*** Materials provided ***

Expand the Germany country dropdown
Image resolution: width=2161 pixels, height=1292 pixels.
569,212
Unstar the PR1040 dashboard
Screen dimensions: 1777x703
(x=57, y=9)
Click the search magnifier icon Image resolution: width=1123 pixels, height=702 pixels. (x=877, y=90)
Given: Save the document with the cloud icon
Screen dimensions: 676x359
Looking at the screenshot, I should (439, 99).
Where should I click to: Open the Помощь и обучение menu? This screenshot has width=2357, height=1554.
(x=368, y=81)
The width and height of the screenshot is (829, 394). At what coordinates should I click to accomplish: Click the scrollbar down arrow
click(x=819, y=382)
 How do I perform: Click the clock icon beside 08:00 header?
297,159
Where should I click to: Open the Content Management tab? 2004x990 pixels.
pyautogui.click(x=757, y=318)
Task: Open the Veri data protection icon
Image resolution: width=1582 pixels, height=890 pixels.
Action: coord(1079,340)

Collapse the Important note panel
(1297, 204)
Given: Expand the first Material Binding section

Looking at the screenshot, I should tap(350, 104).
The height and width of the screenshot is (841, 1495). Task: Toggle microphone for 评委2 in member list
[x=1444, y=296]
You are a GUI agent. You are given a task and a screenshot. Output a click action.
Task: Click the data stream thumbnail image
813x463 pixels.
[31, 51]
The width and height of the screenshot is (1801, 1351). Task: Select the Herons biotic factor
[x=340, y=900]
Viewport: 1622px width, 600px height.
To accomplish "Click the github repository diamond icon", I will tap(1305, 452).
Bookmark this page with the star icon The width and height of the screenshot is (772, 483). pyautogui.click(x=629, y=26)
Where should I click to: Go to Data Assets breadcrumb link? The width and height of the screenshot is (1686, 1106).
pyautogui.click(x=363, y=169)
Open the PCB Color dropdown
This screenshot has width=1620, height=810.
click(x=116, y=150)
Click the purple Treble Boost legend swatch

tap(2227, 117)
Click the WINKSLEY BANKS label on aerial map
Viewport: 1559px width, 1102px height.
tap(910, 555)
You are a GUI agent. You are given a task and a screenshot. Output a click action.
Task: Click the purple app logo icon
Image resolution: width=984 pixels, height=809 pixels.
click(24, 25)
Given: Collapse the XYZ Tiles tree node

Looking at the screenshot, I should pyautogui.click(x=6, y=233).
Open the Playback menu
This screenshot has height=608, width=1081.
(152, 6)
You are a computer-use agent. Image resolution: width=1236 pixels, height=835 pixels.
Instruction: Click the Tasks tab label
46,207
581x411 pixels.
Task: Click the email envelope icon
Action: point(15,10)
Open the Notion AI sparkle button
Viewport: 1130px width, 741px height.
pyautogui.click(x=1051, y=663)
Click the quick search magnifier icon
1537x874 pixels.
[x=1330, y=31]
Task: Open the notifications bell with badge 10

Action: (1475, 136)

***

* [Requirement] The material above needs to be copied out in full, exactly as given.

* [Answer area]
Expand the Germany country dropdown
Image resolution: width=2161 pixels, height=1292 pixels.
569,212
Unstar the PR1040 dashboard
Screen dimensions: 1777x703
(x=57, y=9)
Click the search magnifier icon Image resolution: width=1123 pixels, height=702 pixels. (x=877, y=90)
Given: Save the document with the cloud icon
Screen dimensions: 676x359
Looking at the screenshot, I should (439, 99).
Where should I click to: Open the Помощь и обучение menu? This screenshot has width=2357, height=1554.
(x=368, y=81)
The width and height of the screenshot is (829, 394). At what coordinates should I click to accomplish: Click the scrollbar down arrow
click(x=819, y=382)
 How do I perform: Click the clock icon beside 08:00 header?
297,159
Where should I click to: Open the Content Management tab? 2004x990 pixels.
pyautogui.click(x=757, y=318)
Task: Open the Veri data protection icon
Image resolution: width=1582 pixels, height=890 pixels.
Action: coord(1079,340)

Collapse the Important note panel
(1297, 204)
Given: Expand the first Material Binding section

Looking at the screenshot, I should tap(350, 104).
The height and width of the screenshot is (841, 1495). Task: Toggle microphone for 评委2 in member list
[x=1444, y=296]
You are a GUI agent. You are given a task and a screenshot. Output a click action.
Task: Click the data stream thumbnail image
813x463 pixels.
[31, 51]
The width and height of the screenshot is (1801, 1351). Task: Select the Herons biotic factor
[x=340, y=900]
Viewport: 1622px width, 600px height.
To accomplish "Click the github repository diamond icon", I will tap(1305, 452).
Bookmark this page with the star icon The width and height of the screenshot is (772, 483). pyautogui.click(x=629, y=26)
Where should I click to: Go to Data Assets breadcrumb link? The width and height of the screenshot is (1686, 1106).
pyautogui.click(x=363, y=169)
Open the PCB Color dropdown
This screenshot has width=1620, height=810.
click(x=116, y=150)
Click the purple Treble Boost legend swatch

tap(2227, 117)
Click the WINKSLEY BANKS label on aerial map
Viewport: 1559px width, 1102px height.
tap(910, 555)
You are a GUI agent. You are given a task and a screenshot. Output a click action.
Task: Click the purple app logo icon
Image resolution: width=984 pixels, height=809 pixels.
click(24, 25)
Given: Collapse the XYZ Tiles tree node

Looking at the screenshot, I should pyautogui.click(x=6, y=233).
Open the Playback menu
This screenshot has height=608, width=1081.
(152, 6)
You are a computer-use agent. Image resolution: width=1236 pixels, height=835 pixels.
Instruction: Click the Tasks tab label
46,207
581x411 pixels.
Task: Click the email envelope icon
Action: point(15,10)
Open the Notion AI sparkle button
Viewport: 1130px width, 741px height.
pyautogui.click(x=1051, y=663)
Click the quick search magnifier icon
1537x874 pixels.
[x=1330, y=31]
Task: Open the notifications bell with badge 10

Action: (1475, 136)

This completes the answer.